Regarding local treatment options, application of topical estriol has been claimed to have a positive effect on epistaxis severity in HHT (32). However, the only randomized placebo-controlled study analyzing the topical nasal treatment with estriol in patients with HHT was not able to confirm this (33). Interestingly, local estriol has no systemic effects and local therapy may be not efficacious. Moreover, a lack of estrogen and progestin receptor expression in nasal telangiectasia in HHT was published. (34). In this study, we asked for systemic or vaginal application of different hormone preparations but did not specify the local application in all cases (such as nasal or vaginal cream, that is expected to show no effect on HHT symptoms if estriol was used).

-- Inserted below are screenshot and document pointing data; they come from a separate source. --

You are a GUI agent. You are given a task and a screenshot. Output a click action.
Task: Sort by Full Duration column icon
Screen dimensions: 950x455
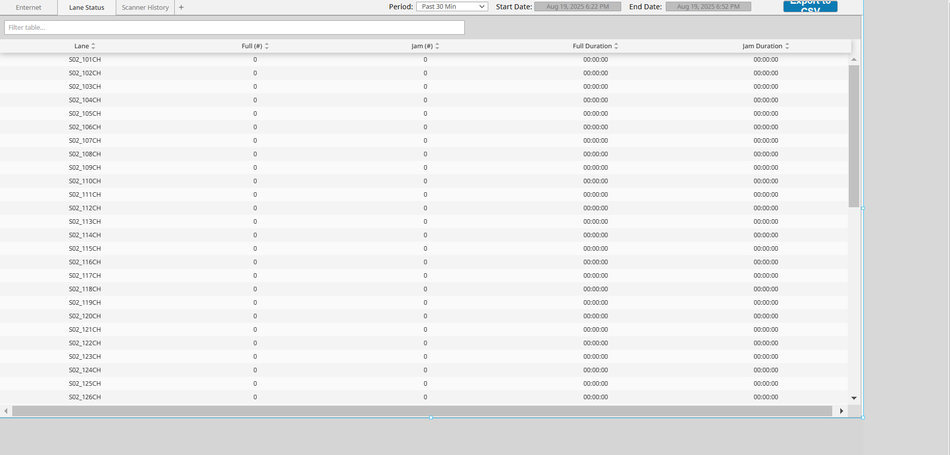click(616, 46)
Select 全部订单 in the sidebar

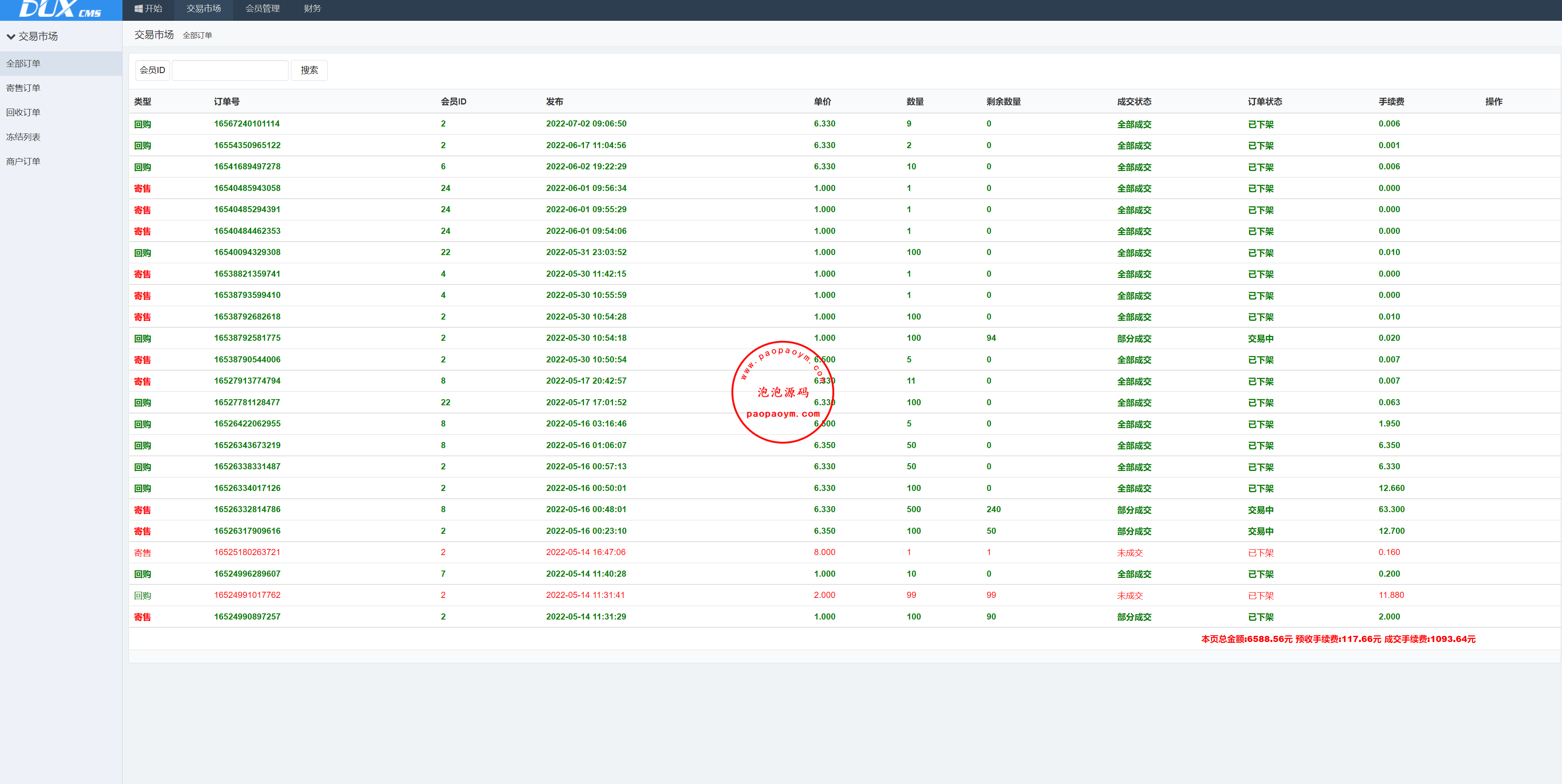[x=23, y=64]
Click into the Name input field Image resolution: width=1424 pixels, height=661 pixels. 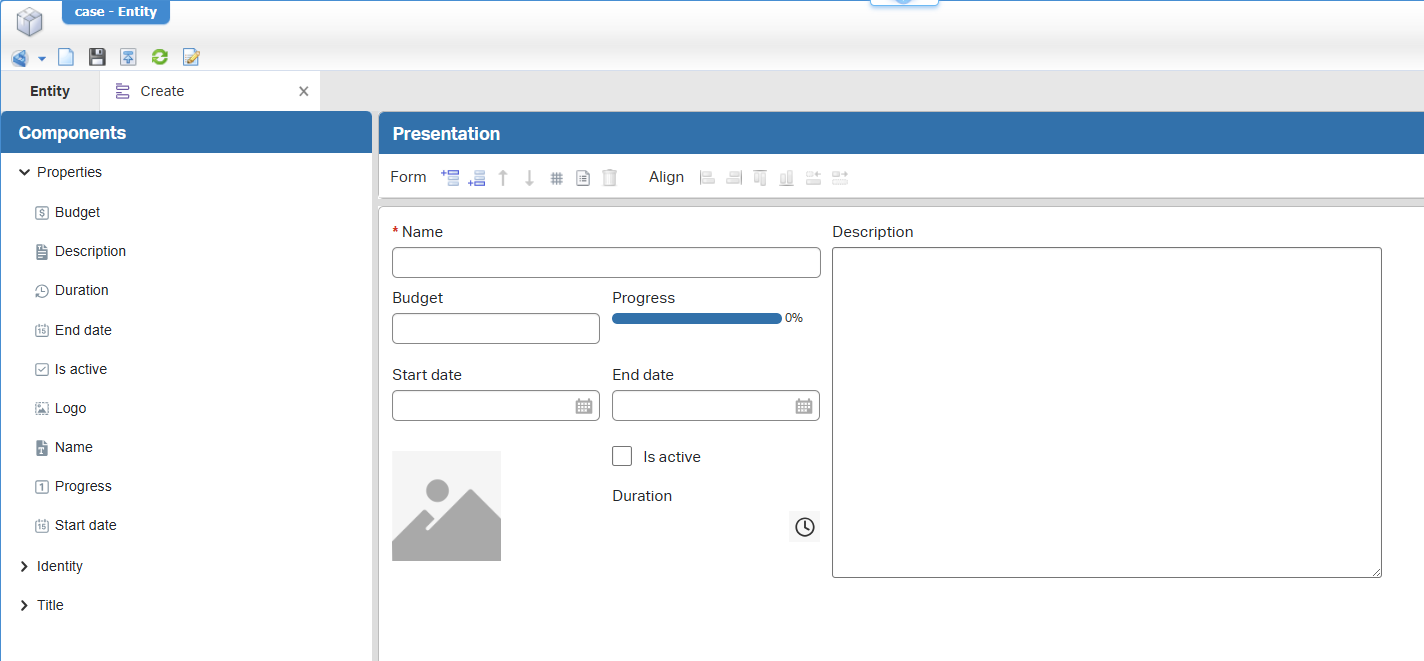[606, 263]
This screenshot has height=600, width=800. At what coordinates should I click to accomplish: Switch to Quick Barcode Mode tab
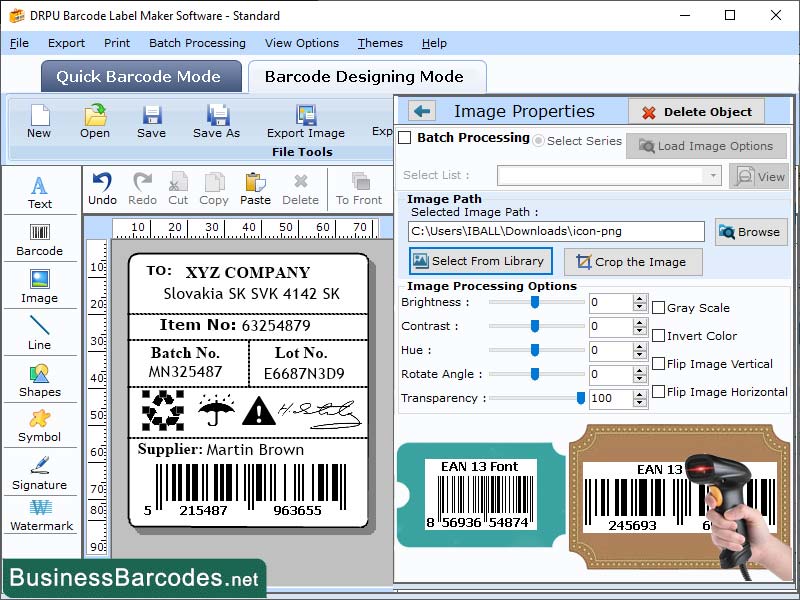click(x=140, y=76)
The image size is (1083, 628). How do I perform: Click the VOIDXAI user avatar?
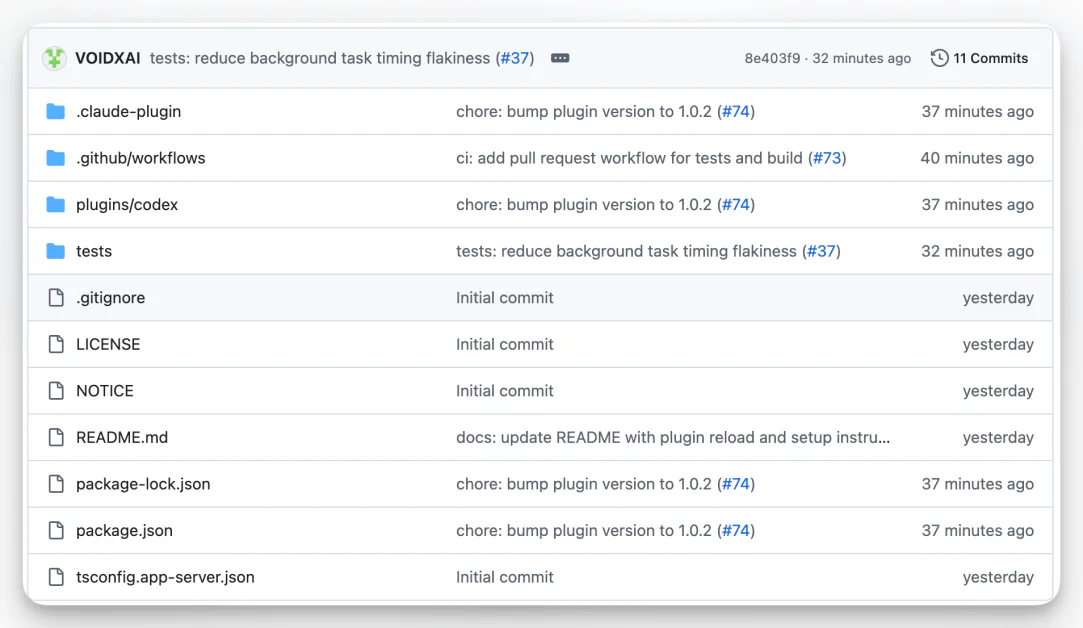click(x=54, y=58)
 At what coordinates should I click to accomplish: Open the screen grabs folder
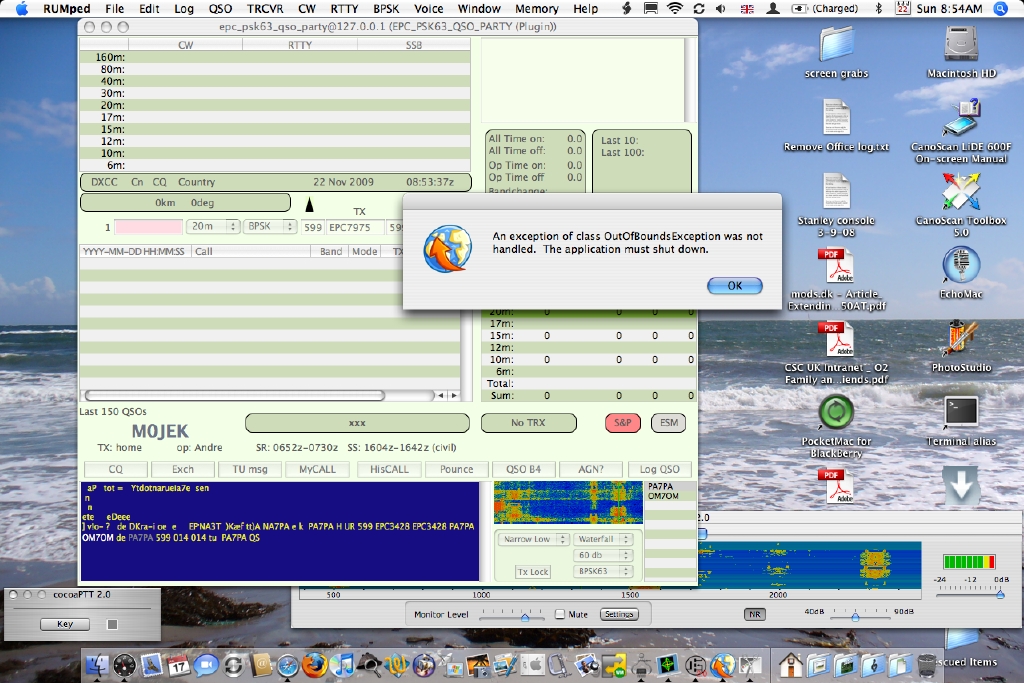point(836,45)
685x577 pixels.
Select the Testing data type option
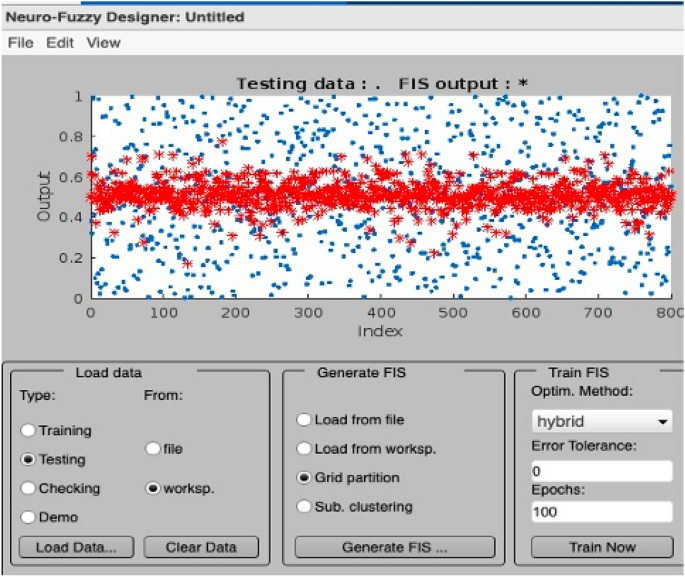[x=29, y=460]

Selective estrogen receptor modulators (SERM) have been used as an alternative being associated with a more favorable risk profile. In a pilot study, Albiana et al. showed that the molecular mechanisms of raloxifene involve counteracting the haploinsufficiency of ENG and ALK1. Thus, they suggested that raloxifene might be a therapeutic option in especially menopausal women with HHT. Moreover, in a double-blind placebo-controlled study followed by a long-term clinical trial Yaniv et al. demonstrated that tamoxifen seemed to be an effective agent for the treatment of recurrent nosebleeds (35–37). In addition, SERM are mentioned as a promising therapeutic option in the second international guidelines for HHT (38). In line with this, men also reported a systemic hormonal intake for bleeding control in this study. It is known that in vitro SERM lead to an increase of endoglin (ENG) and ALK1 (mRNA expression and protein level). This improves the endothelial cell function and might compensate the haploinsufficiency of these genes (35).
One third of the female patients who underwent gynecological surgeries stated an increase of HHT symptoms afterwards. However, there was no significant difference between those who received an ovariectomy and those who had surgeries without hormonal changes following bilateral ovariectomy.